**WRITTEN PROBLEM**
Reproduce every line of the material below verbatim, altering nothing.

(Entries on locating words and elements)
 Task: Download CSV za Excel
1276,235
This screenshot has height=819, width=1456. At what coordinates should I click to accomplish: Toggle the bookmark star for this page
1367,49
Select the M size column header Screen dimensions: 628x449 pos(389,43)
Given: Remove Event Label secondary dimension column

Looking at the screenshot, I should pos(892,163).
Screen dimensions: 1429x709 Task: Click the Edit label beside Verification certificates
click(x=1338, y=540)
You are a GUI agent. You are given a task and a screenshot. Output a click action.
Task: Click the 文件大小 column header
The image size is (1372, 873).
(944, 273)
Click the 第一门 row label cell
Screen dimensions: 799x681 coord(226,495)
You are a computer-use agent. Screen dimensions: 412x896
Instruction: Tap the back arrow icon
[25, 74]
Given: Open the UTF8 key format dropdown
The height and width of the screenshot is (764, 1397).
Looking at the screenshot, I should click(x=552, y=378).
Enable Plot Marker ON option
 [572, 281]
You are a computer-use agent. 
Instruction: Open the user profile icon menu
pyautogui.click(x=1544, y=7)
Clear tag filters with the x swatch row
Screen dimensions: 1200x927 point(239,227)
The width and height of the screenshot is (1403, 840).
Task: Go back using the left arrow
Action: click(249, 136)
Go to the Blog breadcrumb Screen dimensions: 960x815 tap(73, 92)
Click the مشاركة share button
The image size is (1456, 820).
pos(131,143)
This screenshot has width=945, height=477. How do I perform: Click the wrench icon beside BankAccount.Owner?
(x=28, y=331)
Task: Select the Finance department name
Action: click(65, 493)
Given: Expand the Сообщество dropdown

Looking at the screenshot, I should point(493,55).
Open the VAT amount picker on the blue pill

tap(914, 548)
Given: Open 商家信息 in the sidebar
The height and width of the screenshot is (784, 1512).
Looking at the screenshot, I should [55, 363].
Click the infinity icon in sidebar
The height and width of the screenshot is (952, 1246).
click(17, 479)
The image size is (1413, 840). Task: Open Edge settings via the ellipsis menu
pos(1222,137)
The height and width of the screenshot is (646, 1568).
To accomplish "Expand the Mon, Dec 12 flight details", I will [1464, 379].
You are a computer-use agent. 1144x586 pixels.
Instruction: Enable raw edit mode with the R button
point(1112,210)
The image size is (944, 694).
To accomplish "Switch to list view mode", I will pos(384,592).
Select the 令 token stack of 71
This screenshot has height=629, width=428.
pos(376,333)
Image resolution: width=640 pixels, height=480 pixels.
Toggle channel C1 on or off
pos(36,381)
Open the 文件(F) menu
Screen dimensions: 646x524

**FINAL ANSWER**
 Task: Download CSV za Excel
1276,235
This screenshot has height=819, width=1456. At what coordinates should I click to accomplish: Toggle the bookmark star for this page
1367,49
Select the M size column header Screen dimensions: 628x449 pos(389,43)
Given: Remove Event Label secondary dimension column

Looking at the screenshot, I should pos(892,163).
Screen dimensions: 1429x709 Task: Click the Edit label beside Verification certificates
click(x=1338, y=540)
You are a GUI agent. You are given a task and a screenshot. Output a click action.
Task: Click the 文件大小 column header
The image size is (1372, 873).
(944, 273)
Click the 第一门 row label cell
Screen dimensions: 799x681 coord(226,495)
You are a computer-use agent. Screen dimensions: 412x896
Instruction: Tap the back arrow icon
[25, 74]
Given: Open the UTF8 key format dropdown
The height and width of the screenshot is (764, 1397).
Looking at the screenshot, I should click(x=552, y=378).
Enable Plot Marker ON option
 [572, 281]
You are a computer-use agent. 
Instruction: Open the user profile icon menu
pyautogui.click(x=1544, y=7)
Clear tag filters with the x swatch row
Screen dimensions: 1200x927 point(239,227)
The width and height of the screenshot is (1403, 840).
Task: Go back using the left arrow
Action: click(249, 136)
Go to the Blog breadcrumb Screen dimensions: 960x815 tap(73, 92)
Click the مشاركة share button
The image size is (1456, 820).
pos(131,143)
This screenshot has width=945, height=477. How do I perform: Click the wrench icon beside BankAccount.Owner?
(x=28, y=331)
Task: Select the Finance department name
Action: click(65, 493)
Given: Expand the Сообщество dropdown

Looking at the screenshot, I should point(493,55).
Open the VAT amount picker on the blue pill

tap(914, 548)
Given: Open 商家信息 in the sidebar
The height and width of the screenshot is (784, 1512).
Looking at the screenshot, I should [55, 363].
Click the infinity icon in sidebar
The height and width of the screenshot is (952, 1246).
click(17, 479)
The image size is (1413, 840). Task: Open Edge settings via the ellipsis menu
pos(1222,137)
The height and width of the screenshot is (646, 1568).
To accomplish "Expand the Mon, Dec 12 flight details", I will [1464, 379].
You are a computer-use agent. 1144x586 pixels.
Instruction: Enable raw edit mode with the R button
point(1112,210)
The image size is (944, 694).
To accomplish "Switch to list view mode", I will pos(384,592).
Select the 令 token stack of 71
This screenshot has height=629, width=428.
pos(376,333)
Image resolution: width=640 pixels, height=480 pixels.
Toggle channel C1 on or off
pos(36,381)
Open the 文件(F) menu
Screen dimensions: 646x524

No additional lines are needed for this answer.